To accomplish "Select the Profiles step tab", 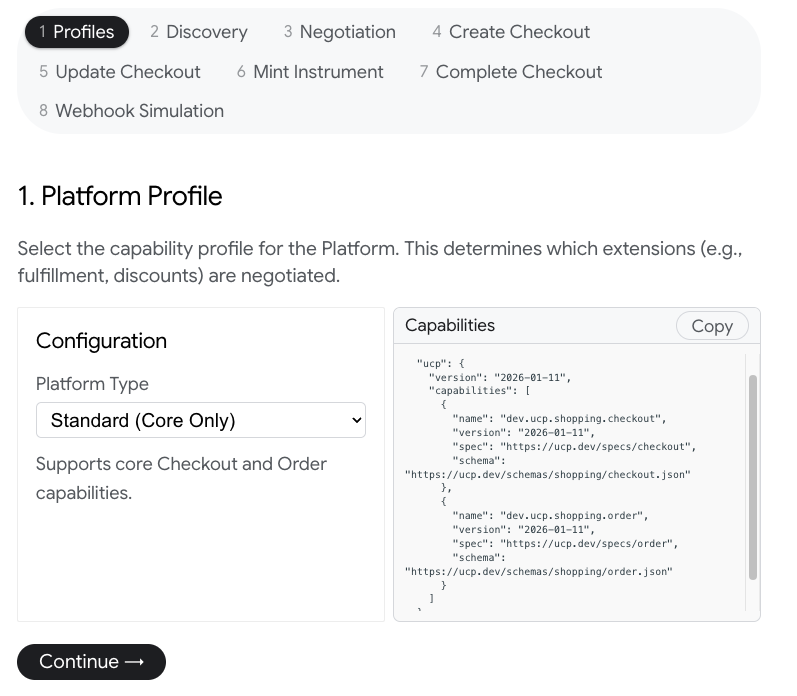I will pos(77,32).
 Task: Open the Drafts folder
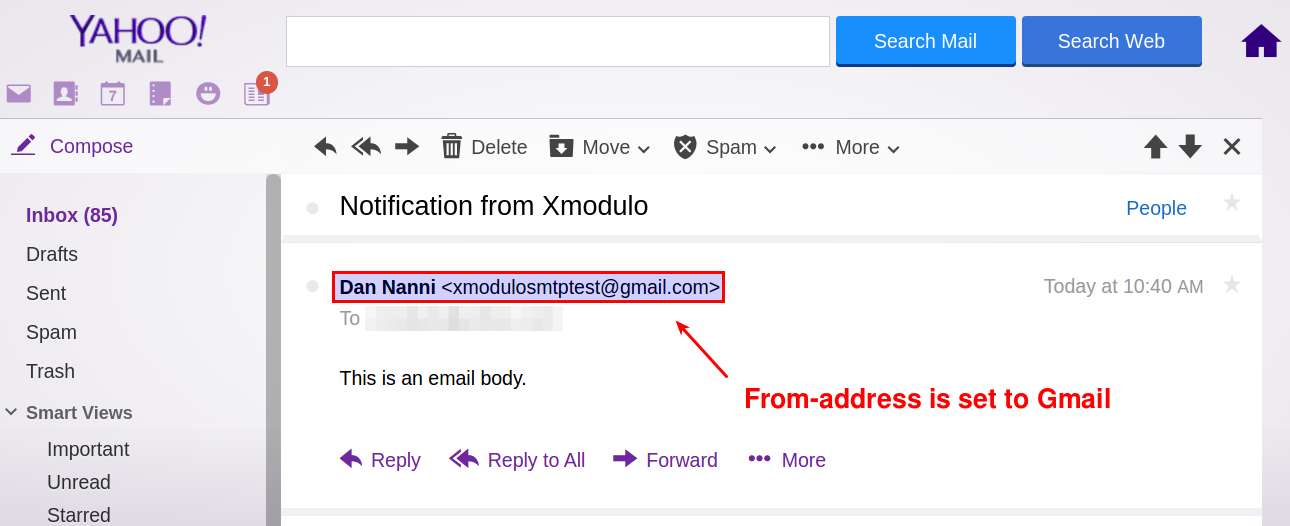[52, 254]
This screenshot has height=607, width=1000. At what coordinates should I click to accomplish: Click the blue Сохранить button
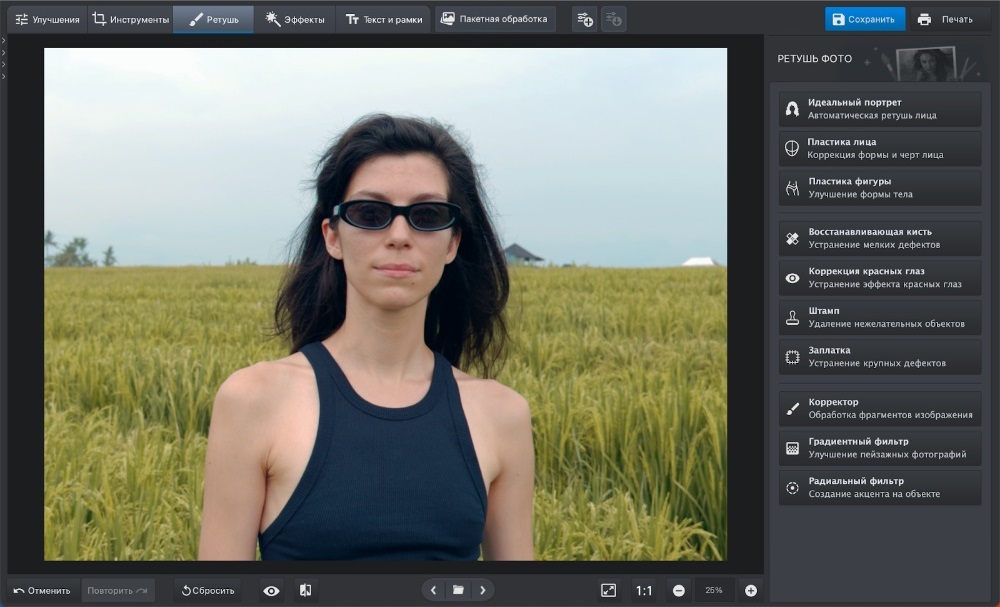tap(865, 19)
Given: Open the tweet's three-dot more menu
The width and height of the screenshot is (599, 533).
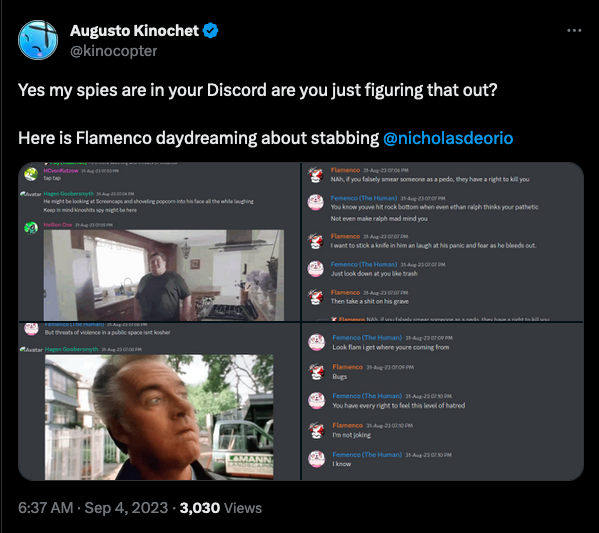Looking at the screenshot, I should (574, 31).
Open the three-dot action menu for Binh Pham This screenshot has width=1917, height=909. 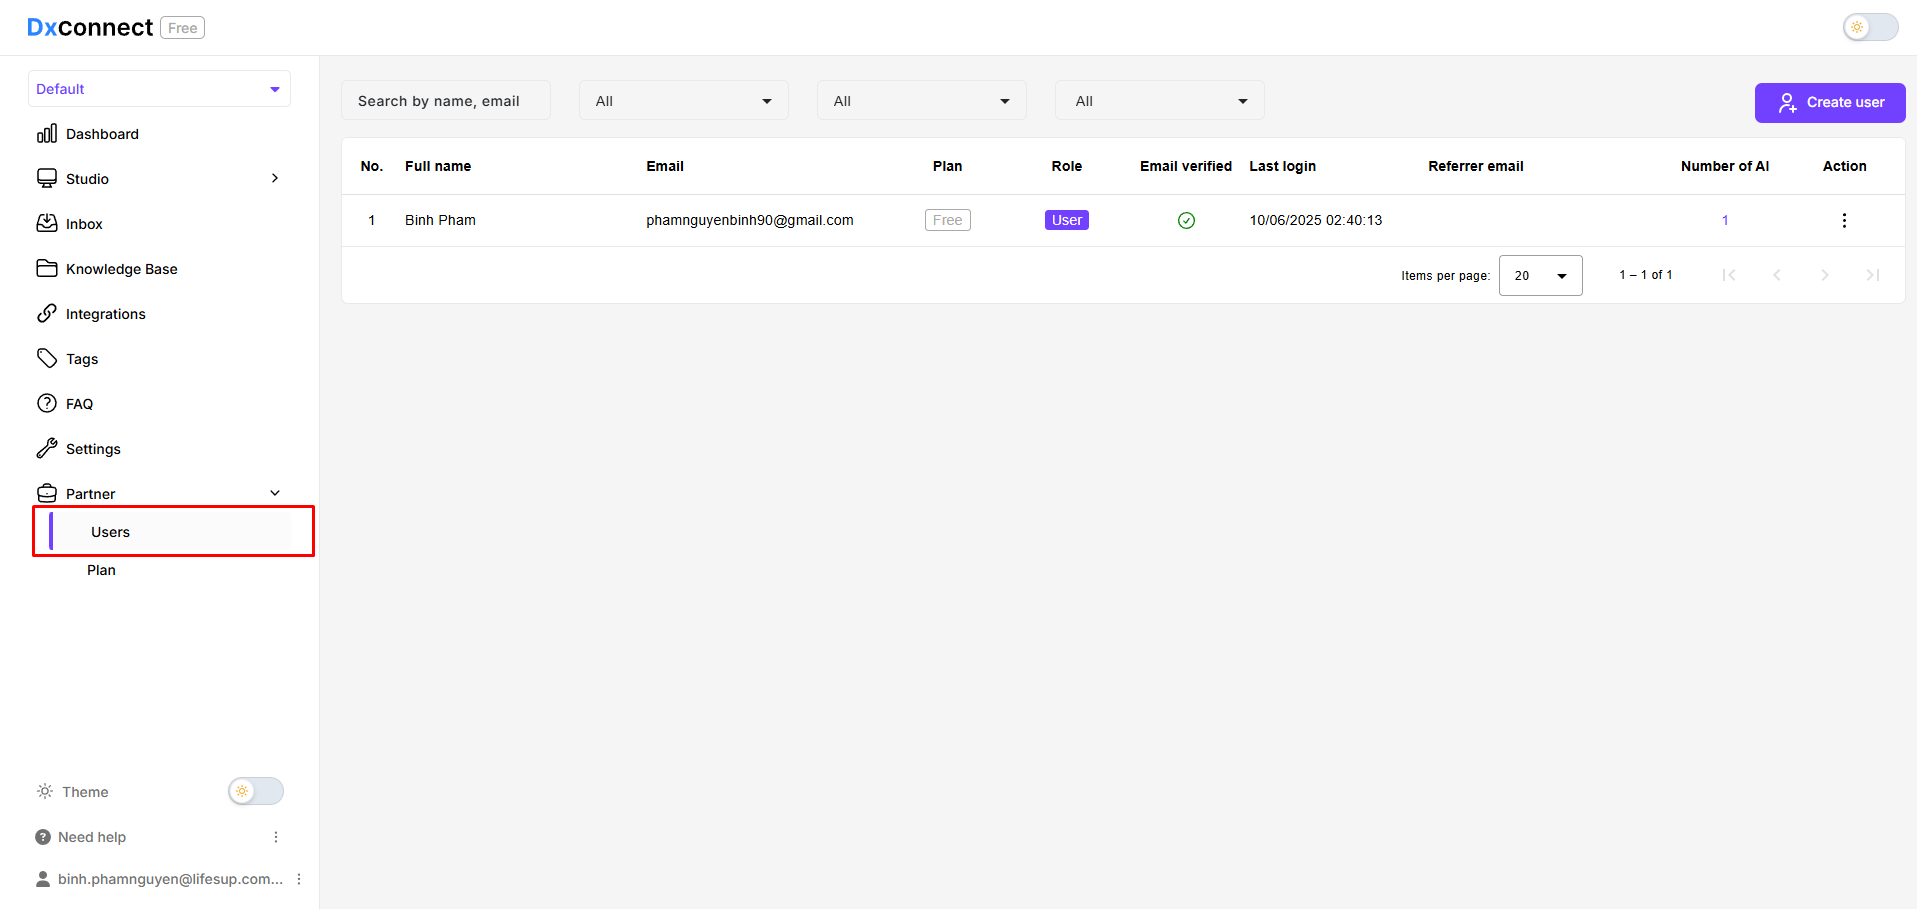(x=1844, y=220)
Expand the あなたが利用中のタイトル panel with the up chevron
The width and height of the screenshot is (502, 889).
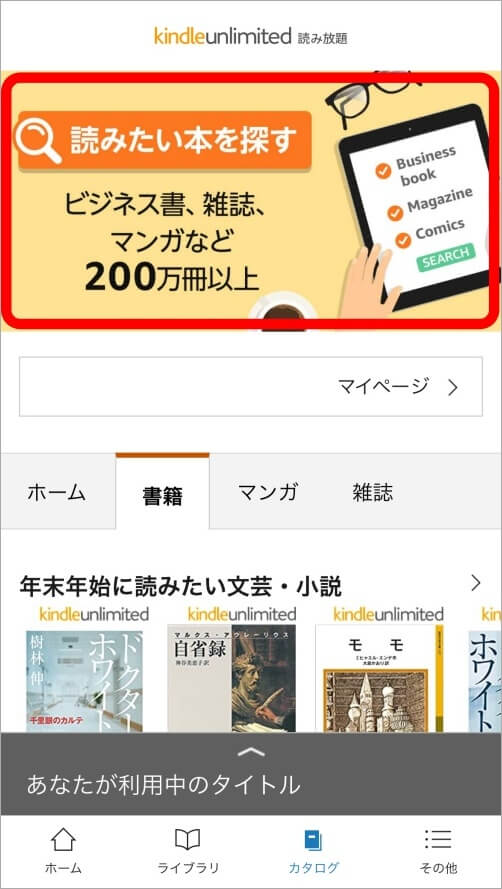(x=251, y=753)
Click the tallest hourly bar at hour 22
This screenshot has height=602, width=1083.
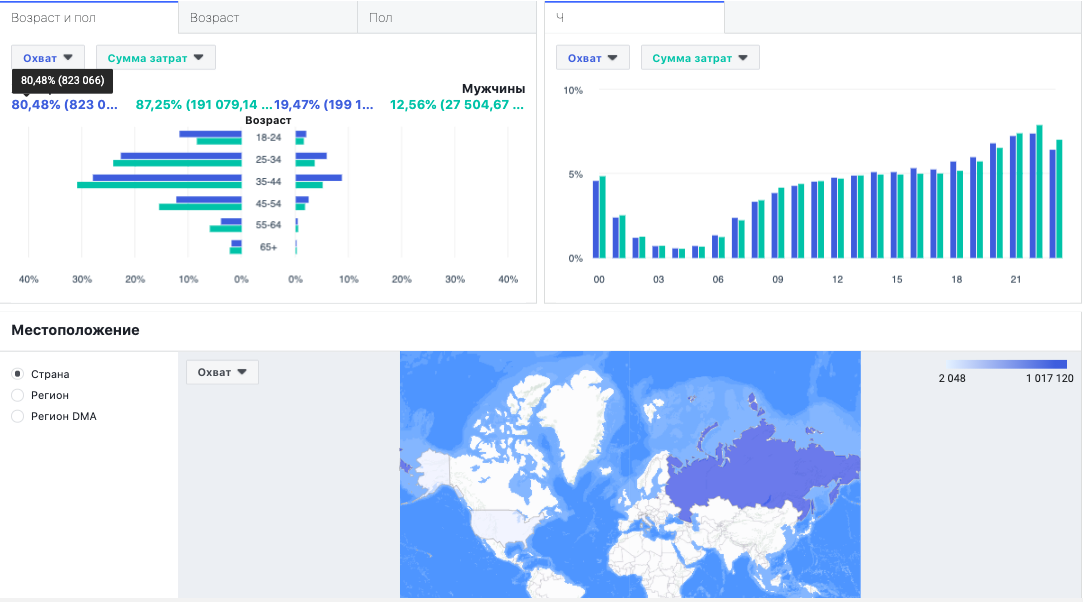point(1039,191)
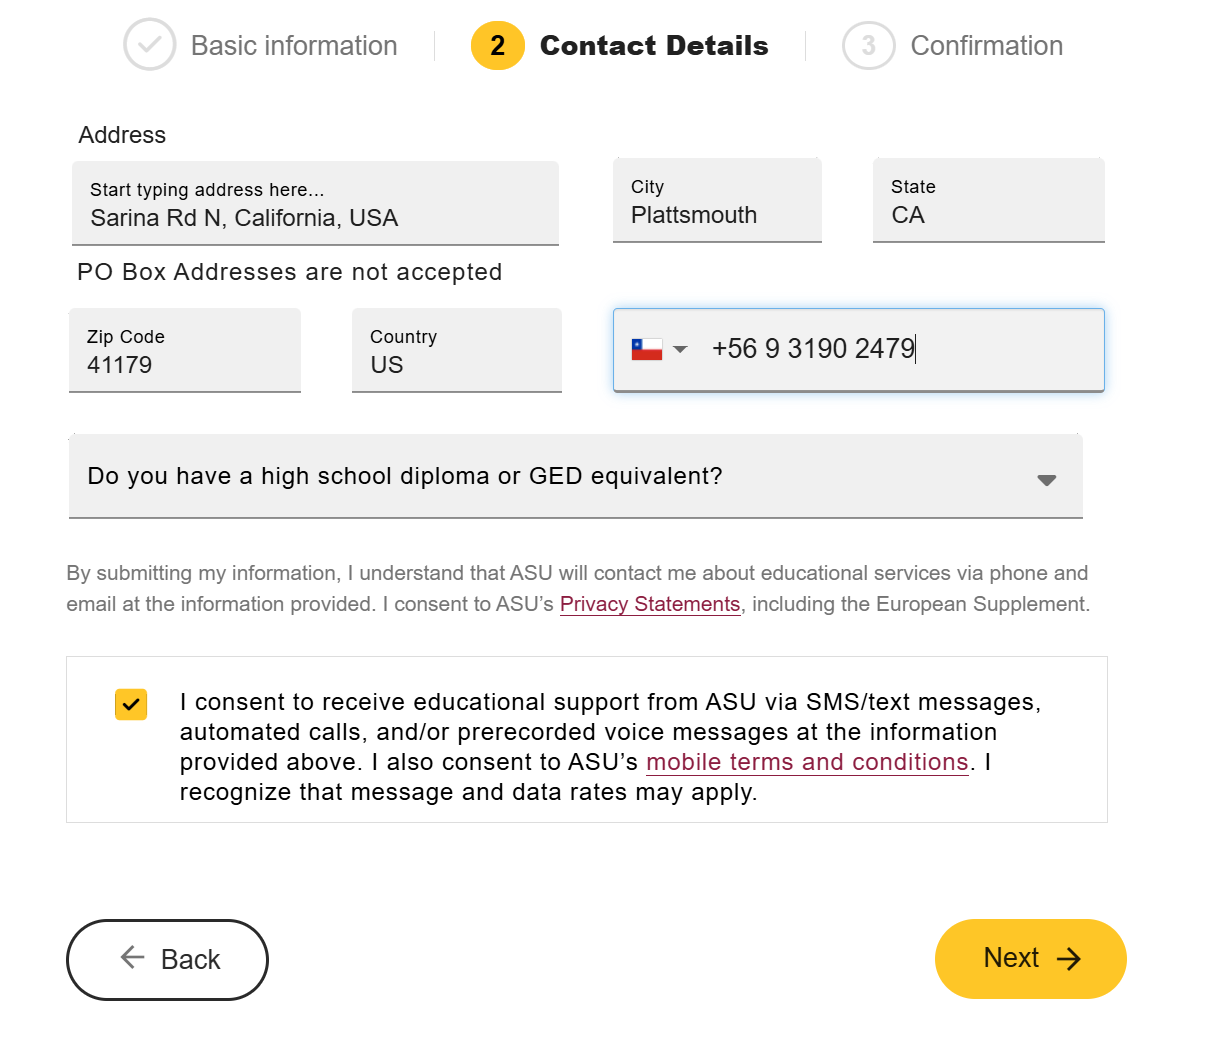This screenshot has height=1040, width=1231.
Task: Select the Contact Details step label
Action: tap(654, 46)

----------------

Task item
Retype the lines exactly. Begin at the one that holds "Expand the あなたが利用中のタイトル", stop at the last line of the entries above, and drop the pictures.

Output of the exercise
Expand the あなたが利用中のタイトル panel with the up chevron
The width and height of the screenshot is (502, 889).
(x=251, y=753)
Click the tallest hourly bar at hour 22
This screenshot has height=602, width=1083.
point(1039,191)
This screenshot has height=1040, width=1231.
Task: Select the Contact Details step label
Action: tap(654, 46)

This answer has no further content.